July 27, 2013 at 12:37 am
Sarah Skinner says:

I am neither a Democrat nor a Republican. As long as a photo ID is provided to the elderly & low income people, and a way is provided for them to get to a motor vehicle office to get said IDs, I have no problem with this. Many people who don't drive don't have a state ID and some may not have birth certificates & what ever else it takes to get one. As long as every effort is made to see that EVERY North Carolinian who wants to vote, is allowed to vote, I have no problem with the new laws.

However, I must point out, that there is very little evidence of voter fraud. The big problem is getting people interested in voting, (apathy) but I don't think that will be a problem in 2014.

July 28, 2013 at 11:57 am
Norm Kelly says:

Sarah: "there is very little evidence of voter fraud". Since there is almost no way to prove who is voting without allowing for ID, then there's no way, none, to determine if there is voter fraud.
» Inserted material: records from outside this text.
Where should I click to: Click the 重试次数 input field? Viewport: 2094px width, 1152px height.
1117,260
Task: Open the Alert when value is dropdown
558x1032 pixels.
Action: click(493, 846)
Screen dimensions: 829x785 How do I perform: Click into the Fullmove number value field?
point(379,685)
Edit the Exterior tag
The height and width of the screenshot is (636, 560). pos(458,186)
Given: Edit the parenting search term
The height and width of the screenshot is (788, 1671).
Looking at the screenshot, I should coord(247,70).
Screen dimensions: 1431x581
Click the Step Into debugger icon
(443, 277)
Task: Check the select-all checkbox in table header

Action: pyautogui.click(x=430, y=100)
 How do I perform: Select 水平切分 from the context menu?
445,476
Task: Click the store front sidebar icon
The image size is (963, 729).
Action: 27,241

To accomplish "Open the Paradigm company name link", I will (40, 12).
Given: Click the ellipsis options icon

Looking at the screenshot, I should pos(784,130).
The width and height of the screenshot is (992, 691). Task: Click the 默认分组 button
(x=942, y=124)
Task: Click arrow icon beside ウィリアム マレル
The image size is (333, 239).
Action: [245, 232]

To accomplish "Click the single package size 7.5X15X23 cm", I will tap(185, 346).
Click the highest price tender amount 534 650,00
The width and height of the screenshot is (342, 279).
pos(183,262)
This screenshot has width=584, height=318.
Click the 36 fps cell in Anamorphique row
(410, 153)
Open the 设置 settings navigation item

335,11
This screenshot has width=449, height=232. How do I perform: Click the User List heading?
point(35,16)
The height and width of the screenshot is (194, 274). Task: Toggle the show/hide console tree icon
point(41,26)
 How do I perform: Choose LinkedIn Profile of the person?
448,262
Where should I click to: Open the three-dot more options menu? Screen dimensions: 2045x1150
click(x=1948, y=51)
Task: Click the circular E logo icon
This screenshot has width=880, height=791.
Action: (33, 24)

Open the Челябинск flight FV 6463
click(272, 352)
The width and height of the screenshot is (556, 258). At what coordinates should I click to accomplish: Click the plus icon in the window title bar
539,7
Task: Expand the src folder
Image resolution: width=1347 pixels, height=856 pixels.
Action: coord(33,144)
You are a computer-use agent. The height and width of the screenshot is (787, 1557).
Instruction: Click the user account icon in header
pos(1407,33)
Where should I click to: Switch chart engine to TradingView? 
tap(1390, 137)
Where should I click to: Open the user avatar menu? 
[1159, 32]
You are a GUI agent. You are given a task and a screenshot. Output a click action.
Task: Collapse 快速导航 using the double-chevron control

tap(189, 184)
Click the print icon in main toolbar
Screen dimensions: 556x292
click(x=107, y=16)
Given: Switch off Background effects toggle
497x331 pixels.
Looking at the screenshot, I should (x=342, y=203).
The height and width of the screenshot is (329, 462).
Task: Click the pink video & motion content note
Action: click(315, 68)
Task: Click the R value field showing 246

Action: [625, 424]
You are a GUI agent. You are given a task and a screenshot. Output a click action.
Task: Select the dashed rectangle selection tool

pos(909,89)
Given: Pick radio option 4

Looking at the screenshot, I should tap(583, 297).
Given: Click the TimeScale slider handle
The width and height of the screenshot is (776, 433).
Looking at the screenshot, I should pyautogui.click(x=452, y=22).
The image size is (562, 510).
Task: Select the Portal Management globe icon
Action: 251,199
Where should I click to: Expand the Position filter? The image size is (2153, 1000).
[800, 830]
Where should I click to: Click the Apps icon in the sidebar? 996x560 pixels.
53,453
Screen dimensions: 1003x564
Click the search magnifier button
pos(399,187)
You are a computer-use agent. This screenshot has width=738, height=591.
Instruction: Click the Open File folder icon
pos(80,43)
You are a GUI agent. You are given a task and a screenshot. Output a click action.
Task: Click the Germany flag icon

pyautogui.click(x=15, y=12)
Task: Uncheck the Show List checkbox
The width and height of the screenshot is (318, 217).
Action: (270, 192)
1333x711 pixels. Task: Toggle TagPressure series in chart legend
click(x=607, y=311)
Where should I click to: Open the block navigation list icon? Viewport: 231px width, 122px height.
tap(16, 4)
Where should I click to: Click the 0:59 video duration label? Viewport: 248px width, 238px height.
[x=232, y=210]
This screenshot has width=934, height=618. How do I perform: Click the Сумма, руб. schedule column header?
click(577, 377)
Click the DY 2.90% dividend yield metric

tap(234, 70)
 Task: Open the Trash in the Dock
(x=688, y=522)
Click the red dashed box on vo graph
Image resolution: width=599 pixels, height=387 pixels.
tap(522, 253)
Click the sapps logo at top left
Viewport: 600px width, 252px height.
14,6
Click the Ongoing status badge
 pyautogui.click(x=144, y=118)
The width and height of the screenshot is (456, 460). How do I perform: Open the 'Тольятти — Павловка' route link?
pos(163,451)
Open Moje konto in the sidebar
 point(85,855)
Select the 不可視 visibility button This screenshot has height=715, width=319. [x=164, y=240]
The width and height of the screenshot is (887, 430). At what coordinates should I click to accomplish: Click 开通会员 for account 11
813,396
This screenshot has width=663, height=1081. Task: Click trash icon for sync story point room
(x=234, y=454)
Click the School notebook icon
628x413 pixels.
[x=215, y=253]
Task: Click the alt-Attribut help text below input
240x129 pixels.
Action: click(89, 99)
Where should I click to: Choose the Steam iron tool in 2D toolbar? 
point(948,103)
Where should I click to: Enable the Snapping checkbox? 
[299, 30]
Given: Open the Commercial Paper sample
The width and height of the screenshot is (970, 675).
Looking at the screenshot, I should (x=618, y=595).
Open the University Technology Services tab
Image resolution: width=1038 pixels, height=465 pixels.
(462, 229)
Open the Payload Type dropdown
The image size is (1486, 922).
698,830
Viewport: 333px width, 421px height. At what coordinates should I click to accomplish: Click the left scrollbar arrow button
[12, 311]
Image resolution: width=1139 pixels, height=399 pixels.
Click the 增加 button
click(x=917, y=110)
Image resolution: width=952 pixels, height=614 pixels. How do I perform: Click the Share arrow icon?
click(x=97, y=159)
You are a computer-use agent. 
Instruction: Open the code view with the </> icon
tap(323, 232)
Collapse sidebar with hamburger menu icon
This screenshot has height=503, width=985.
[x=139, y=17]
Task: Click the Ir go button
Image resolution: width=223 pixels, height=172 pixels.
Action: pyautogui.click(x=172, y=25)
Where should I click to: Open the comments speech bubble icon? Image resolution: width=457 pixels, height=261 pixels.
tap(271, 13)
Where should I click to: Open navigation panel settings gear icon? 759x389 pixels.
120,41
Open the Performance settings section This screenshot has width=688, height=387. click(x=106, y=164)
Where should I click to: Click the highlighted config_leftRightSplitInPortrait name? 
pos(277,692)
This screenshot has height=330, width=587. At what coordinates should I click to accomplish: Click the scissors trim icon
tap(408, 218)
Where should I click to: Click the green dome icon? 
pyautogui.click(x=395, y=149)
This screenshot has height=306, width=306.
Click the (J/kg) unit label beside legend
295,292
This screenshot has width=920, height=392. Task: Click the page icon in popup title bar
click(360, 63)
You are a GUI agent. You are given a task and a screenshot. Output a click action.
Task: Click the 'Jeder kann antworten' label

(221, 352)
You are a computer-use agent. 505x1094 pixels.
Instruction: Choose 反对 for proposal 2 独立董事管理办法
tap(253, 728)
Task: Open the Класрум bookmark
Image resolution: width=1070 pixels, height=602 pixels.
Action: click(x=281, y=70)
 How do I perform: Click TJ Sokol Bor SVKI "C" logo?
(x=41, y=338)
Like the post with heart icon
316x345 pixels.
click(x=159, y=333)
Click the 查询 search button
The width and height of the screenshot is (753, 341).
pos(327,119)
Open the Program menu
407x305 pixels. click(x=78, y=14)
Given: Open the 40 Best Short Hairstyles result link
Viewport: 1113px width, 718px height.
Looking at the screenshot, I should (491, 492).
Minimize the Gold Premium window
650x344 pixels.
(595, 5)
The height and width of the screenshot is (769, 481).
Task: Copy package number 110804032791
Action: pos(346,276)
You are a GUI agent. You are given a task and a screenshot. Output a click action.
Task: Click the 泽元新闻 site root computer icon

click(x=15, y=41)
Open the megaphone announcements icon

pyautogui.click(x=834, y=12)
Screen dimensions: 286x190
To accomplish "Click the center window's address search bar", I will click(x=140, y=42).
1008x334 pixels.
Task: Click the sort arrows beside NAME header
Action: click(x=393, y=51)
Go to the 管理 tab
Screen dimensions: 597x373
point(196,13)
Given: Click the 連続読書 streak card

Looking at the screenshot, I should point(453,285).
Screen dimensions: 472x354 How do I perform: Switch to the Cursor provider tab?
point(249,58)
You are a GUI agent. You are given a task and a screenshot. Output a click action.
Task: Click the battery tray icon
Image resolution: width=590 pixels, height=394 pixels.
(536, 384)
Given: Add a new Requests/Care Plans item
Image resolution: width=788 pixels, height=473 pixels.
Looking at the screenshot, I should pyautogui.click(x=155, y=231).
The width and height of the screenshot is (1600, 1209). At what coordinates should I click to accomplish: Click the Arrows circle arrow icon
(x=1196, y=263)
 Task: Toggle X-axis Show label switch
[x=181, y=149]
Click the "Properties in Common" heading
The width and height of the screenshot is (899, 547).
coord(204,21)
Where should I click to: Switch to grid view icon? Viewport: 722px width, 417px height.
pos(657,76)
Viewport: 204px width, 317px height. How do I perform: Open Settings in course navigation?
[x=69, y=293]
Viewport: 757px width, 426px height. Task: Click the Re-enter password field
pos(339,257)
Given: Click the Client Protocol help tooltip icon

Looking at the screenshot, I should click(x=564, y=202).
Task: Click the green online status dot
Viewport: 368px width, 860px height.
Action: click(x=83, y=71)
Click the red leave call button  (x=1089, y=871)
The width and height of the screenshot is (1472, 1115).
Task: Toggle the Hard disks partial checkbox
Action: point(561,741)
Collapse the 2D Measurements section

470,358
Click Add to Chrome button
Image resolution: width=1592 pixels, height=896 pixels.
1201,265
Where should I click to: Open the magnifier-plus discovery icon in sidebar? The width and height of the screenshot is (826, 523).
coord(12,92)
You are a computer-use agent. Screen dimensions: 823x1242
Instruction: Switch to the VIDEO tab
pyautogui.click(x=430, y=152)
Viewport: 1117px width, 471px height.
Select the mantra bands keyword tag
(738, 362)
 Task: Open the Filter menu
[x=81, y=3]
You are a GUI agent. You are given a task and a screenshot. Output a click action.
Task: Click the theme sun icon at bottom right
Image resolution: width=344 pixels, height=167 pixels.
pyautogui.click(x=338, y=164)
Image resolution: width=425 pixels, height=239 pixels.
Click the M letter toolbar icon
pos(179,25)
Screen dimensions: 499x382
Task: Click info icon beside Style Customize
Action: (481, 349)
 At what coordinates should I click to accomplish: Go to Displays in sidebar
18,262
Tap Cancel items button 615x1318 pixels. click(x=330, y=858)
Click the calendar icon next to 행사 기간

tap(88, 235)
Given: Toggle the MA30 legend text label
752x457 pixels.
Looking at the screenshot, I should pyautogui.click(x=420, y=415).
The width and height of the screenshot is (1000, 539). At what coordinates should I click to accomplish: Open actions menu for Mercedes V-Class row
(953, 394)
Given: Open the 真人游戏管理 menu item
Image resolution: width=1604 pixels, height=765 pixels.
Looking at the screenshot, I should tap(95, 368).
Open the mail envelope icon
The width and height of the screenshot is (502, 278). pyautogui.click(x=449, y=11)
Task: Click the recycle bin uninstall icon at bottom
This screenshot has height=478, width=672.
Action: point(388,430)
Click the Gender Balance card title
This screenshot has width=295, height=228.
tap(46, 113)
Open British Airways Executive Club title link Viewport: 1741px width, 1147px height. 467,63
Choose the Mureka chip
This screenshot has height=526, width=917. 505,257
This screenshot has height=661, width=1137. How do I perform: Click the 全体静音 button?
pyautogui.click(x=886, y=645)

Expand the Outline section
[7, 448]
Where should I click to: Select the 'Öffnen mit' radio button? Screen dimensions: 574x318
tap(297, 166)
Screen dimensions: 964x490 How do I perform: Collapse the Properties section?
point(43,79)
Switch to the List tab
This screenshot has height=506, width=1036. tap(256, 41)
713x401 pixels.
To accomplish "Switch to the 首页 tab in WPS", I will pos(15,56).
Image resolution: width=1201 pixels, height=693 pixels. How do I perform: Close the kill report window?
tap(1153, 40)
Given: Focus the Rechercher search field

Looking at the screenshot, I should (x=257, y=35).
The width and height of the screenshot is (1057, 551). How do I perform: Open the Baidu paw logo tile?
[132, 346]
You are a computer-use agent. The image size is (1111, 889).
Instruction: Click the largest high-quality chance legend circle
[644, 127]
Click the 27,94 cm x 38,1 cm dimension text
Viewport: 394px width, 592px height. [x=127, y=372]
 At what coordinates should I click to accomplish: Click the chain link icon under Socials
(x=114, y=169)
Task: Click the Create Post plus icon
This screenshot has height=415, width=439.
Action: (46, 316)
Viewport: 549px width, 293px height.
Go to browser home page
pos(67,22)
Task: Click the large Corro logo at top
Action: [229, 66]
Add to this that since there's no id required, there's almost no way to file any charges requiring an investigation into any type of fraud. and if someone were to vote as me, when i show up to vote, i'd be required to cast a provisional ballot. is there then a way to go back to find the ballot that should not have been counted, have that ballot removed from the legitimate count and have my provisional ballot count? or is it simply that my provisional ballot also counts? would this possibly be the right way for it to be handled? would elections officials make any sort of public records statement announcing how many provisional ballots needed to be filed because someone had already voted for that individual? i know you say you support this new law, but your words are the same words being used by opponents to claim that this law is unneeded.

however, at the same time, don't forget that gov bev vetoed a voter id requirement while at the same time signing a prescription pickup id requirement. it's ok to prevent poor, elderly, disadvantaged, non-drivers from getting potentially life-saving prescriptions, but it's not ok to require that same group of people to show id in order to vote.

July 29, 2013 at 1:35 pm
Ansede says:

Please be informed. Voter fraud is very real. Project Veritas operates on a shoestring budget and very easily exposed problems with voter registration and even complicit democrat operations.

http://www.projectveritas.com/category/library/

July 29, 2013 at 7:49 pm
dj anderson says:

In my lifetime, I only know personally of one person, a relative, repeatedly selling his vote (every election for many years), two cases of voting in another's name, one person who admitted marring ballots when counting them years ago, and one person claiming to vote more than once. Other than that, I don't know how I would know of vote buying/selling or fraud.

I don't know how someone would be caught if at all clever, tho, if they registered and were not qualified, or sold their signed absentee ballot, or voted more than once in different places.

Has vote fraud taken place. Yes, look at Chicago where it was brazen. Could it happen in NC? Yes. Has it, and is it happening, Yes. How much? No way to know. Even when caught voting in two places, I've not heard of someone being prosecuted.

Bottom line, it would be so easy to cheat on voting that people do suspect it and thus have a loss in confidence in the ballot. That's a serious doubt to have in a democracy.

Having been forced to vote provisionally when two others voted in place of my spouse and I, I'm all for voter ID and want it extended to the absentee ballot, and want absentee ballots restricted tightly.